Area of Law: Criminal law

Issue Presented: Whether defendant's motion to suppress images of child pornography found on his cell phone during a warrantless search should have been granted.

Brief Summary: Camou, the defendant, and a co-defendant were arrested while smuggling an undocumented immigrant. Camou's truck was seized, as well as a cell phone found inside the cab of the truck. Approximately one hour and twenty minutes after Camou's arrest and after interviewing the co-defendant, a Border Patrol agent conducted a warrantless search of Camou's cell phone and found numerous images of child pornography. Several days later the United States Attorney's Office executed a federal search warrant for Camou's cell phone and found hundreds of images of child pornography.

During criminal proceedings, Camou made a motion to suppress the images found on his cell phone but the district court denied the motion as being a lawful search incident to arrest as well as being covered by the good faith and inevitable discovery exceptions to the exclusionary rule. Camou the entered a conditional guilty plea and now appeals the denial of his motion to suppress.

The Ninth Circuit panel held that the search was not a lawful search incident to arrest given the one hour and twenty minute time delay between the arrest and the search combined with the number of intervening events between the arrest and the search. Furthermore, given the lack of evidence suggesting any imminent destruction of evidence or danger to the Border Patrol agents, there were no exigent circumstances justifying the warrantless search. The panel also declined to find cell phones to be "containers" within the vehicle exception given the qualitative difference between cell phones and anything precedent has been found to be a container in the vehicle context. In addition, the panel refused to allow the inevitable discovery exception to excuse a failure to obtain a search where police had probable cause yet made no attempts to obtain a warrant. Lastly, the good faith exception was found to be inapplicable here as it was the agent's own negligence that led to the violation of Camou's rights.

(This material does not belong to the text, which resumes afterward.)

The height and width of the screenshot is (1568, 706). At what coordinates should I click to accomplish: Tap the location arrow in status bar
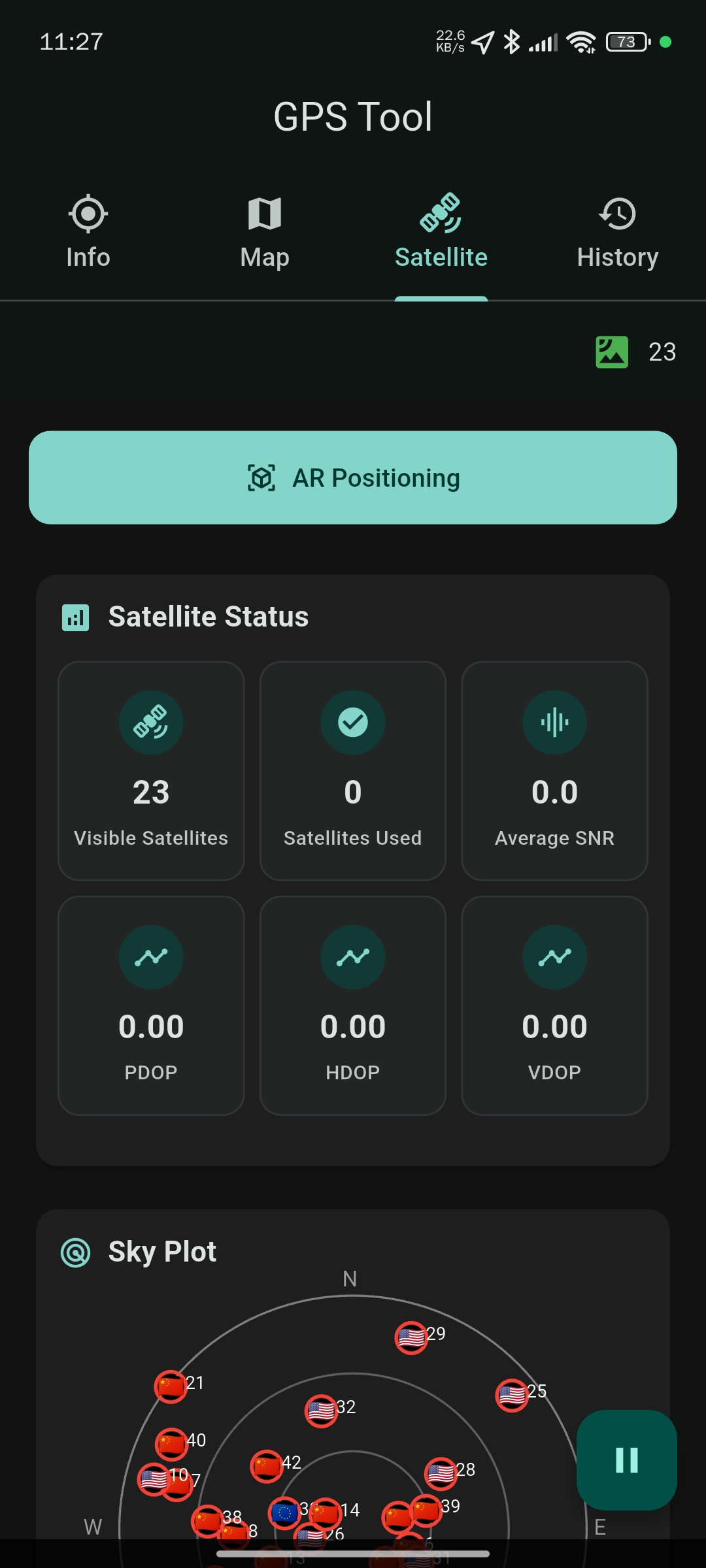click(482, 42)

Given the reasoning above, the panel reversed the district court's denial of Camou's motion to suppress.

Extended Summary: In 2009, while attempting to smuggle an undocumented immigrant, Camou, a co-defendant and the undocumented immigrant were arrested and Border Patrol agents seized Camou's truck and a cell phone found in the cab of the truck. Camou was moved to the checkpoint's security office for booking and the cell phone was inventoried as "'seized property and evidence'." During the interview process co-defendant said that Camou received a phone call from a specific number prior to picking up the undocumented immigrant. Camou's cell phone rang several times during the interview, all from the number the co defendant had previously identified. Camou admitted that the cell phone belonged to him but then invoked his right to remain silent.

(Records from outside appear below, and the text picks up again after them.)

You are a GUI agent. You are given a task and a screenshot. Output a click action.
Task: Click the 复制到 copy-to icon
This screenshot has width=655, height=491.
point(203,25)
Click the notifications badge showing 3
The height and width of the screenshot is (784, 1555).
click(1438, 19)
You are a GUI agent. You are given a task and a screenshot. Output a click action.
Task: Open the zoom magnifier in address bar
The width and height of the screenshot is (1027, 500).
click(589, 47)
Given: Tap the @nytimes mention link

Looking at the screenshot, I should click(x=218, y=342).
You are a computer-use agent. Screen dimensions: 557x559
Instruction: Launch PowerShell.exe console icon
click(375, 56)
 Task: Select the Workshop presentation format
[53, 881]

Later, approximately one hour and twenty minutes after Camou's initial arrest, an agent searched the cell phone's call logs, videos, and pictures in an attempt to find evidence of "'known smuggling organizations and information related to the case.'" The search, which the agent did not claim was necessary to prevent the destruction of evidence or for anyone's safety, revealed 30-40 pictures of child pornography. Four days later, based on the agent's findings, the United States Attorney's Office executed a federal search warrant for Camou's cell phone and found several hundred images of child pornography.

Camou was indicted for possession of child pornography and moved to suppress the child pornography images found on his cell phone. The district court denied the motion, reasoning that the images were found during a lawful search incident to arrest. The district court further reasoned that even if the search was unconstitutional, that the good faith and inevitable discovery exceptions to the exclusionary rule were satisfied. Camou then entered a conditional guilty plea to possession of child pornography and was sentenced to thirty-seven months in prison and five years of supervised release. Camou is still incarcerated and appeals the denial of his motion to suppress.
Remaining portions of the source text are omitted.